▸ **Selected excerpt**
Terms of service

Terms and conditions within the framework of purchase contracts concluded via the platform www.solutions-2m.de between 2M Solutions GmbH, Römerstraße 11, 88255 Baienfurt, Germany, telephone +4915206846581, registered in the commercial register of the District Court of Ulm under HRB 743963, represented by the managing directors Marcel Wahl and Moritz Gresser, VAT identification number: DE351653694, hereinafter referred to as the “Provider”, and the consumer or entrepreneur, hereinafter referred to as the “Customer”.

§ 1 Scope, Definitions

(1) These General Terms and Conditions in their version valid at the time of the order shall apply exclusively to the business relationship between the webshop provider (hereinafter “Provider”) and the customer (hereinafter “Customer”). Deviating general terms and conditions of the customer shall not be recognized unless the provider expressly agrees to their validity in writing.

(2) The customer is a consumer insofar as the purpose of the ordered deliveries and services cannot predominantly be attributed to their commercial or independent professional activity. An entrepreneur, on the other hand, is any natural or legal person or legally capable partnership that acts in the exercise of its commercial or independent professional activity when concluding the contract.

▸ **Record list**
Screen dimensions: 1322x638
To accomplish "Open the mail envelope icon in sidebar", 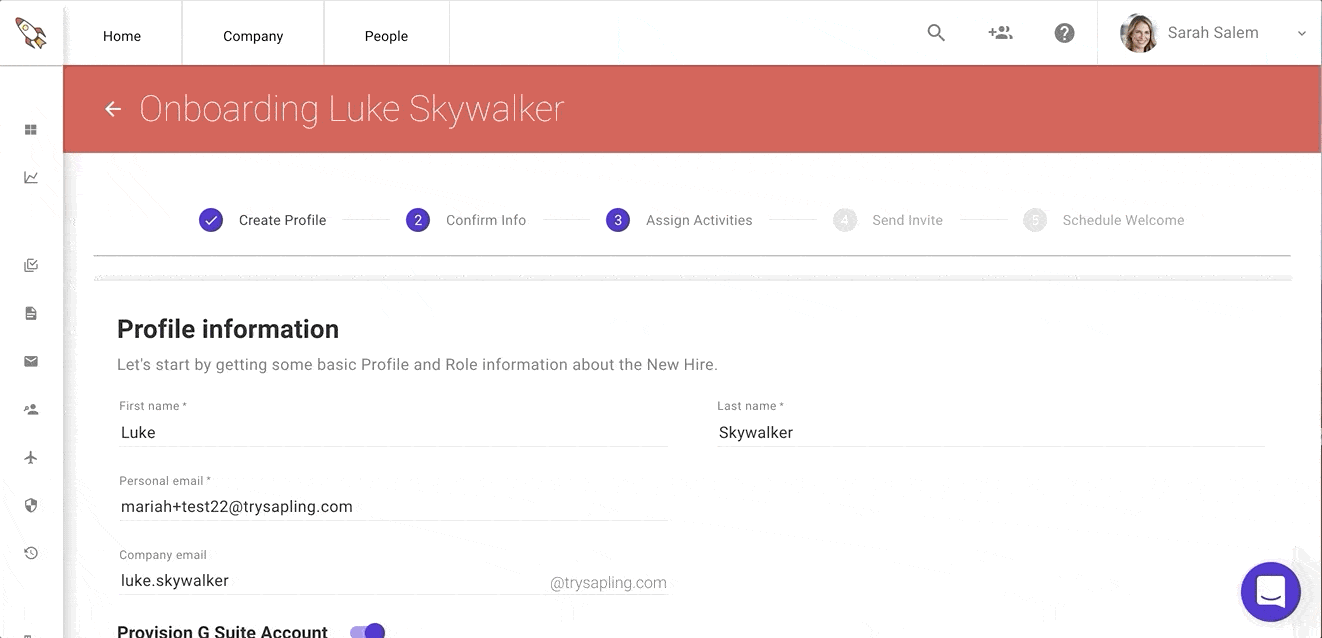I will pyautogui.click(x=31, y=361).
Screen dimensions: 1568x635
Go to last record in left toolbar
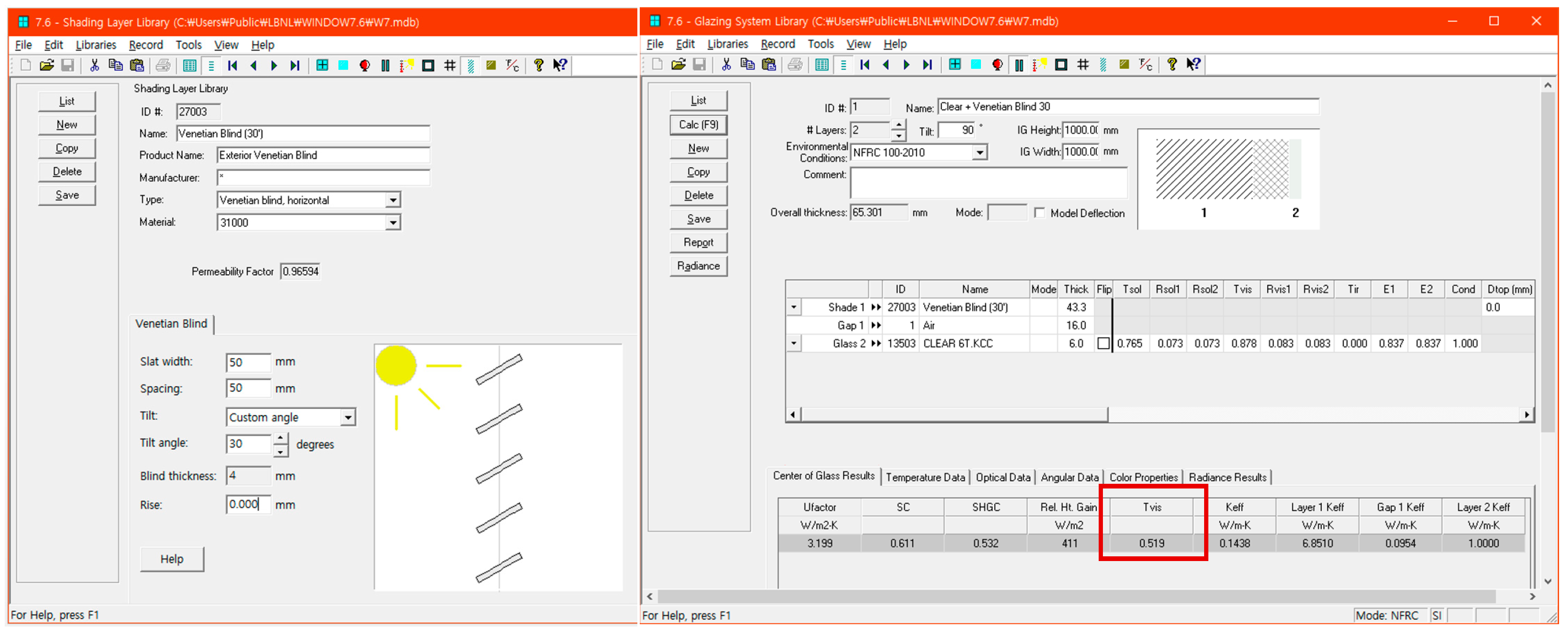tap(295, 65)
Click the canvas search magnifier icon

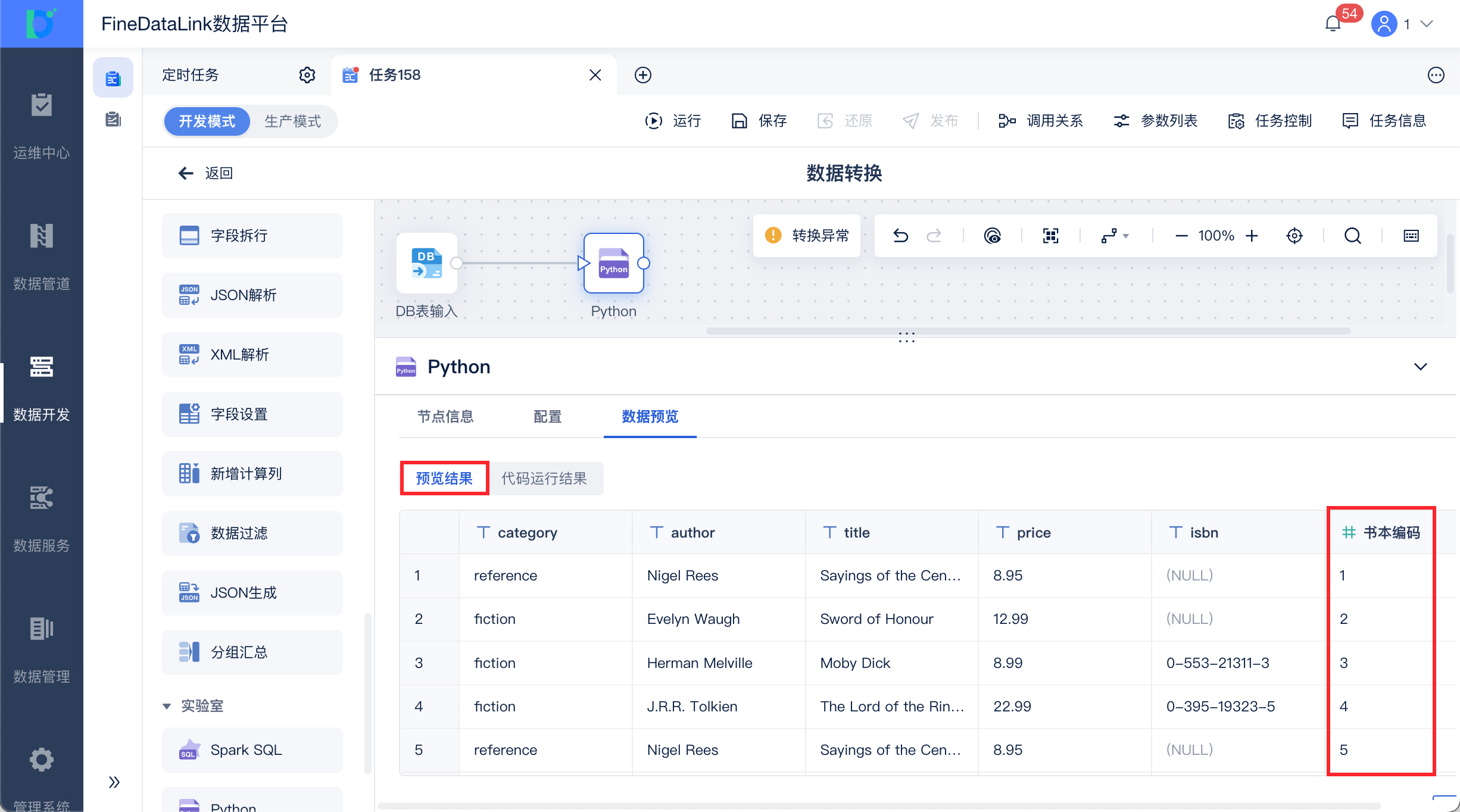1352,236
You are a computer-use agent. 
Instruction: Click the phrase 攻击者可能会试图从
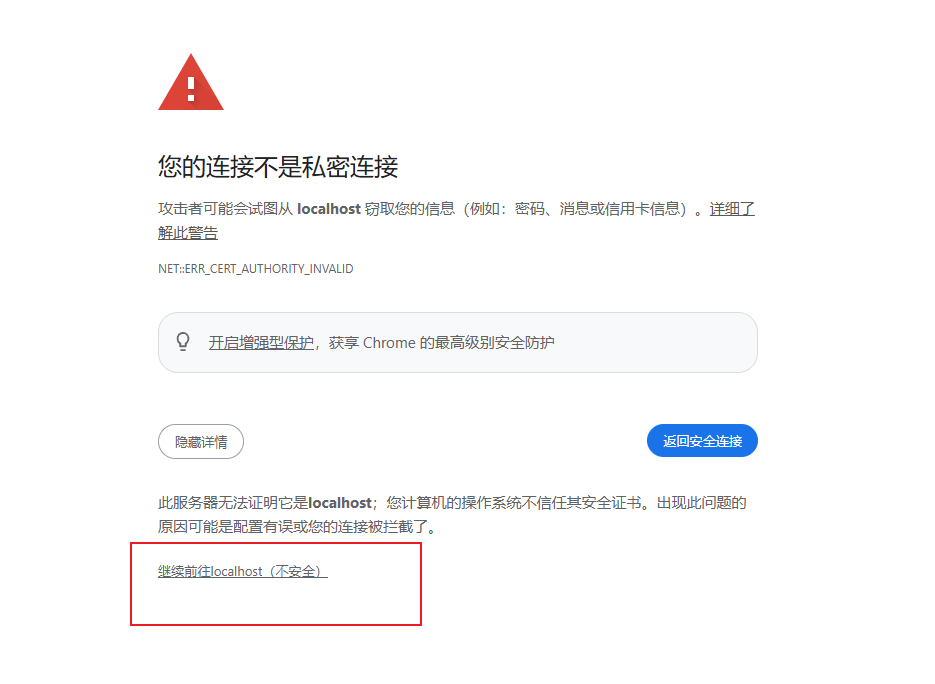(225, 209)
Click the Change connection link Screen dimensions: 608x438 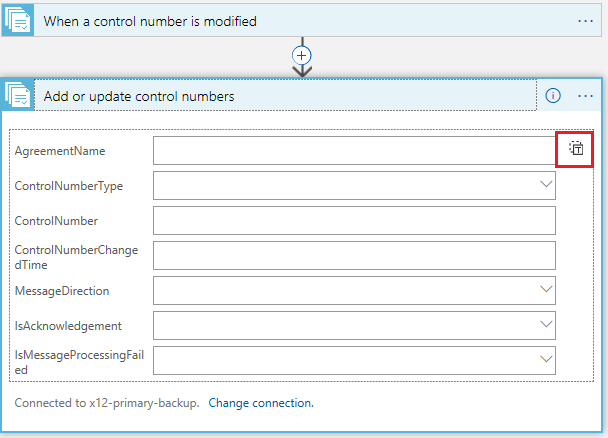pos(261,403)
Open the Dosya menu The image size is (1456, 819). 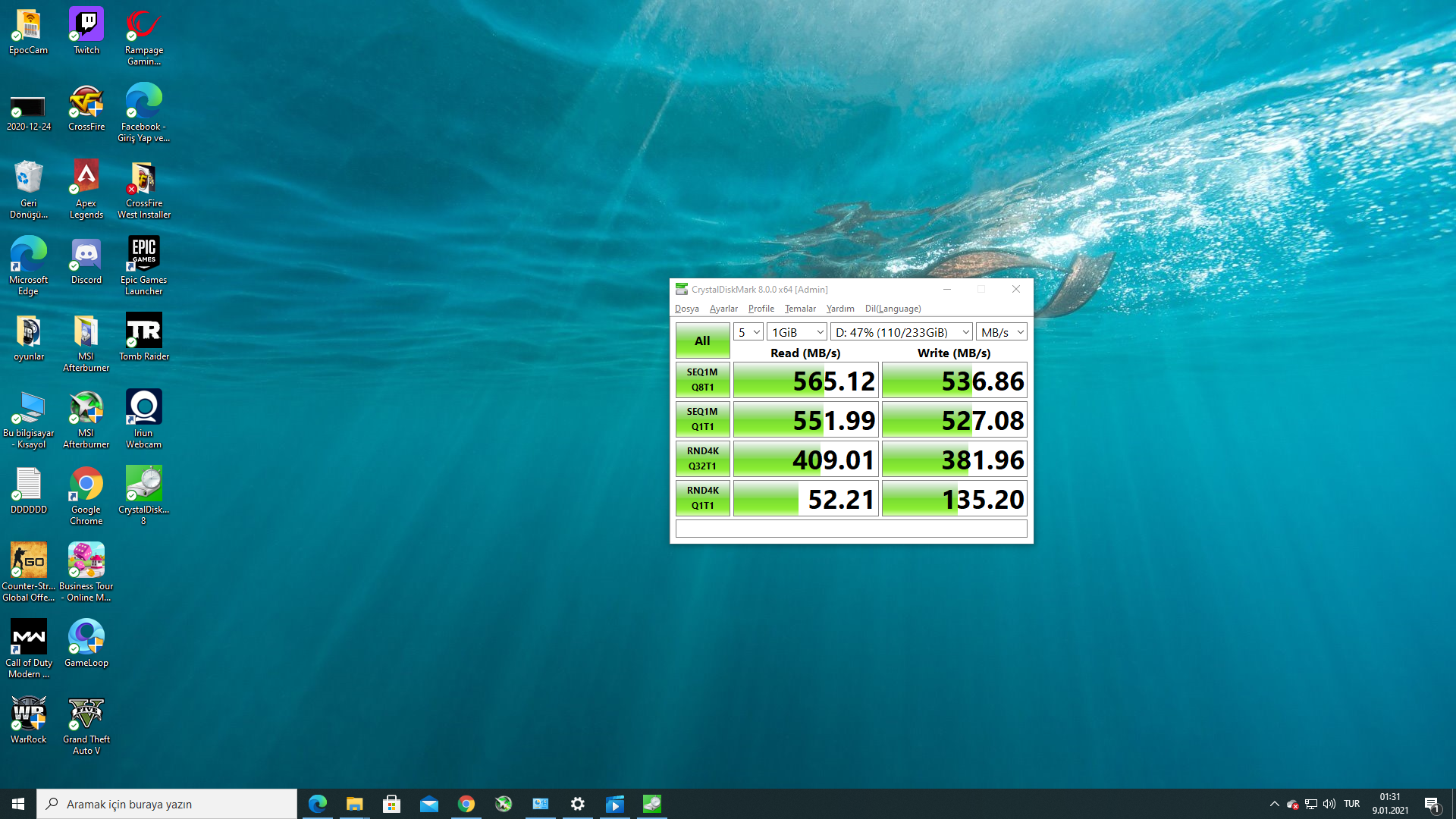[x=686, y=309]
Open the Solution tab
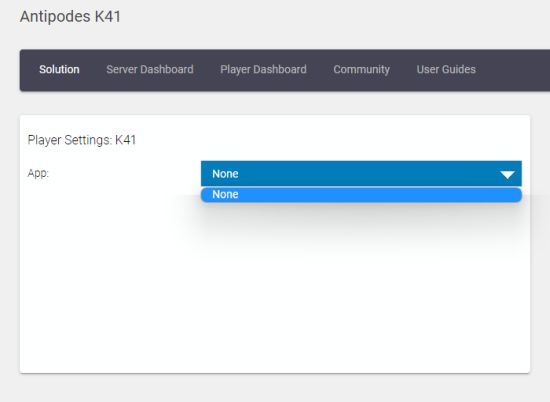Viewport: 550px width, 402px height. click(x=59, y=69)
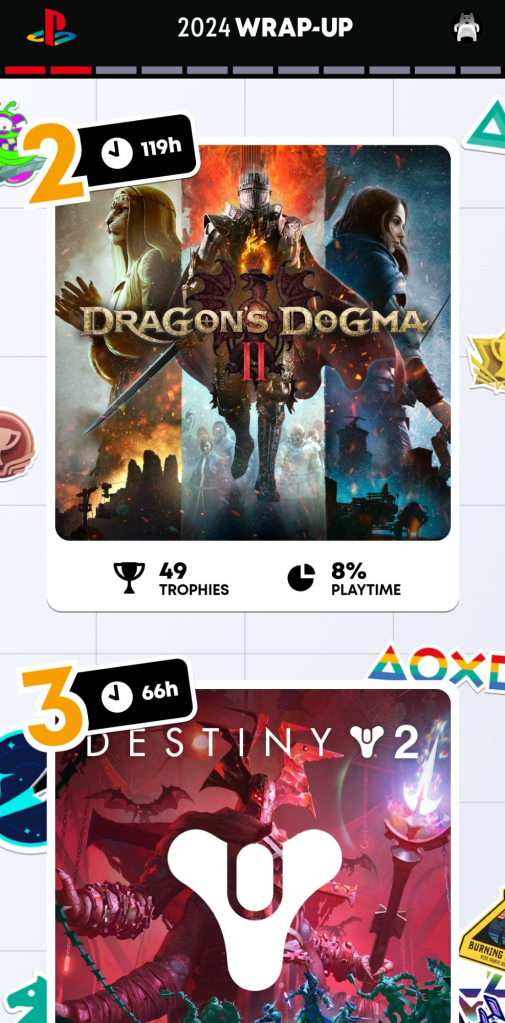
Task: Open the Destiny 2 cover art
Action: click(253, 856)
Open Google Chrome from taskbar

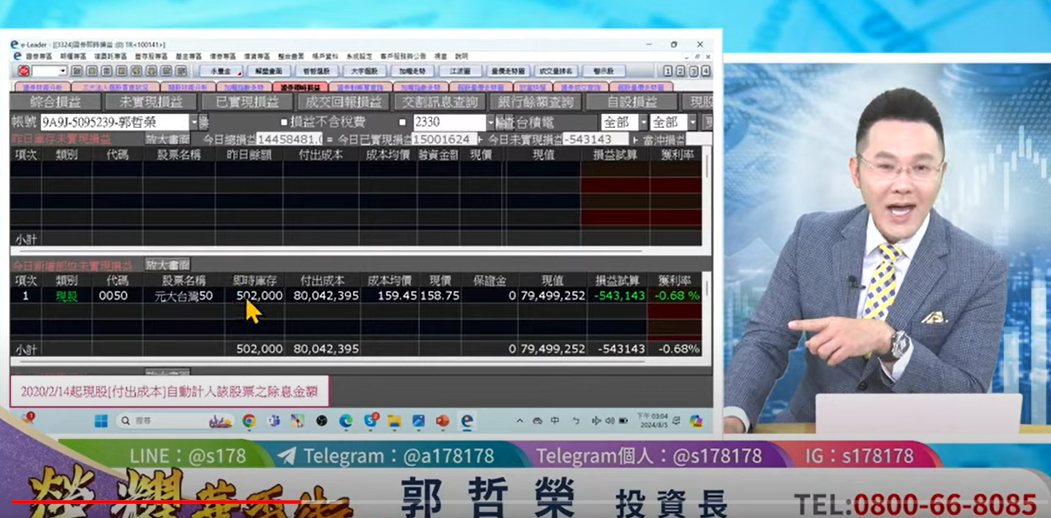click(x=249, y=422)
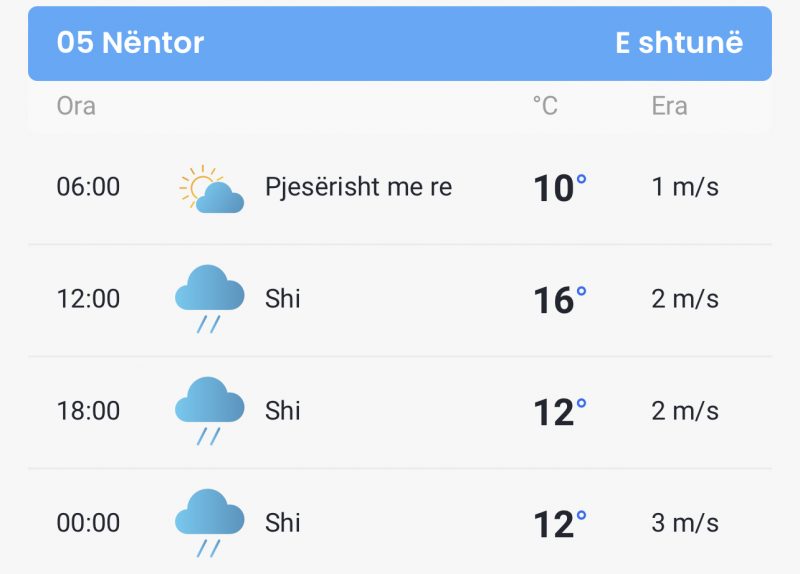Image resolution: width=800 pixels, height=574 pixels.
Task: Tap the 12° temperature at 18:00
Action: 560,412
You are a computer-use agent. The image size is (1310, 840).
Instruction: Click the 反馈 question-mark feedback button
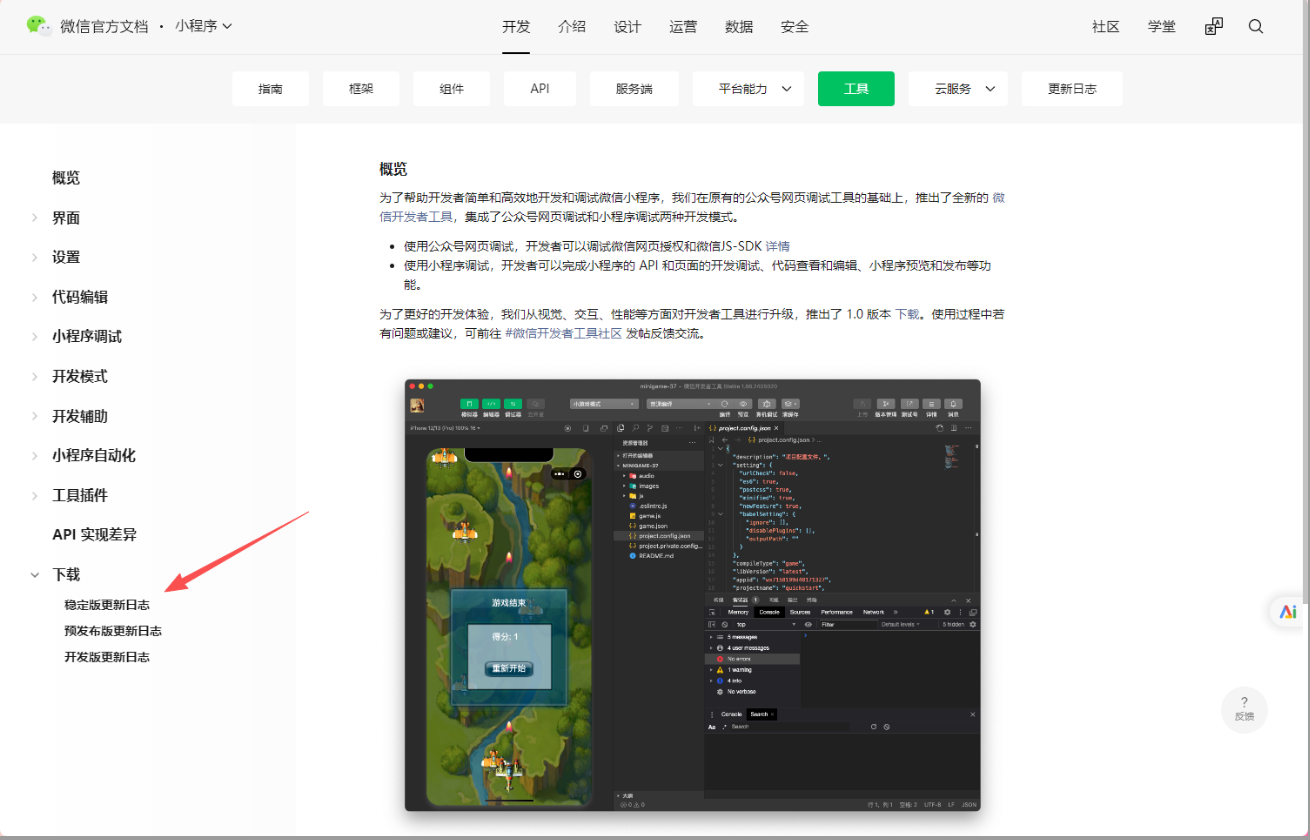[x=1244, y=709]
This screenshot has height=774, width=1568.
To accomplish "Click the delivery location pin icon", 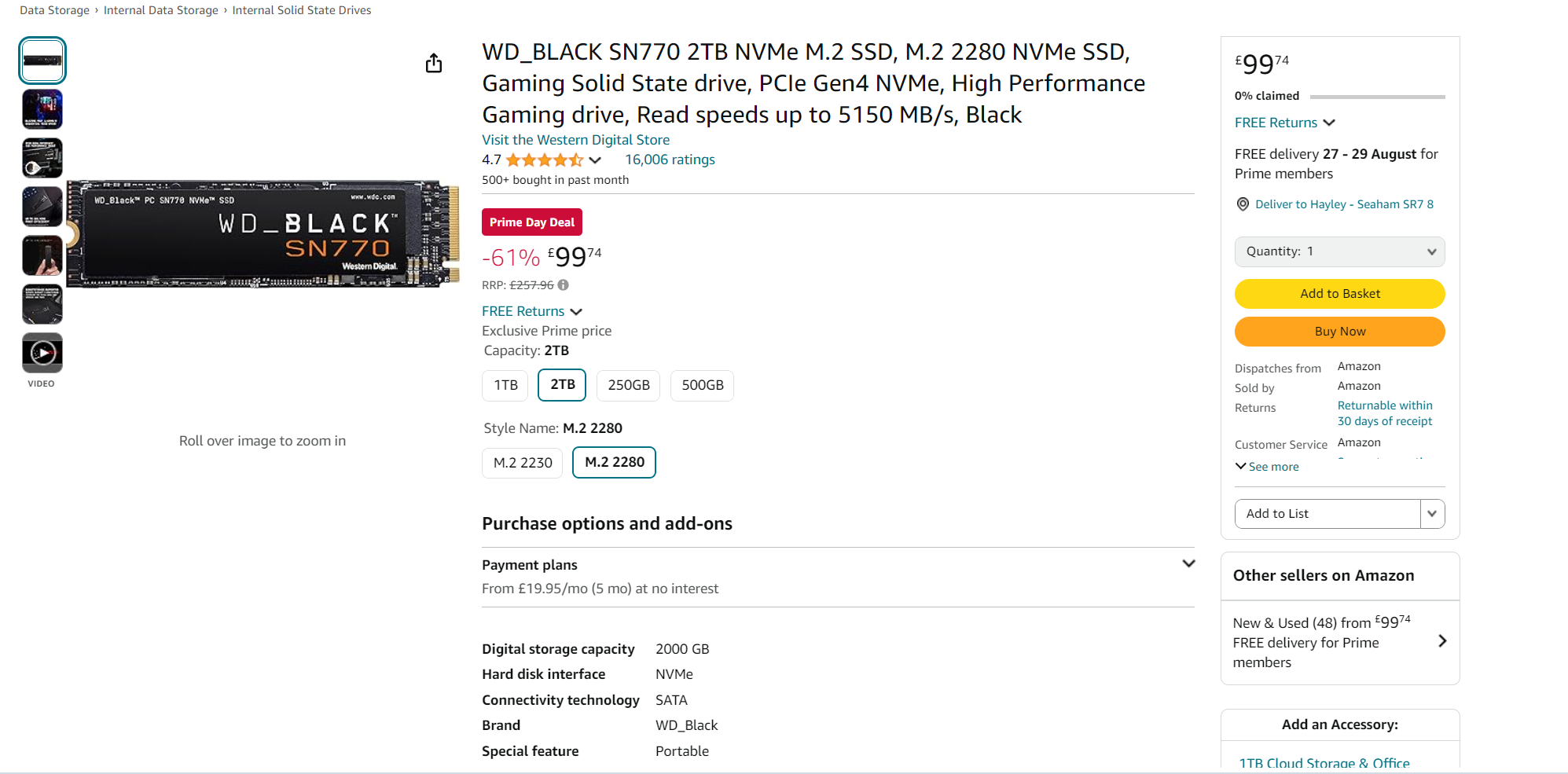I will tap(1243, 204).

▸ **Work required**
Continue the terms of service shown before the material, beginning right after its last sentence.

▸ **Output below**
§ 2 Conclusion of Contract

(1) The customer may select products, in particular fitness accessories, from the provider’s assortment and collect them in a so-called shopping cart using the “Add to cart” button. By clicking the “Order with obligation to pay” button, the customer submits a binding offer to purchase the goods contained in the shopping cart. Before submitting the order, the customer may change and review the data at any time. However, the offer may only be submitted and transmitted if the customer accepts these contractual terms by clicking the “Accept Terms and Conditions” button and thereby includes them in their offer.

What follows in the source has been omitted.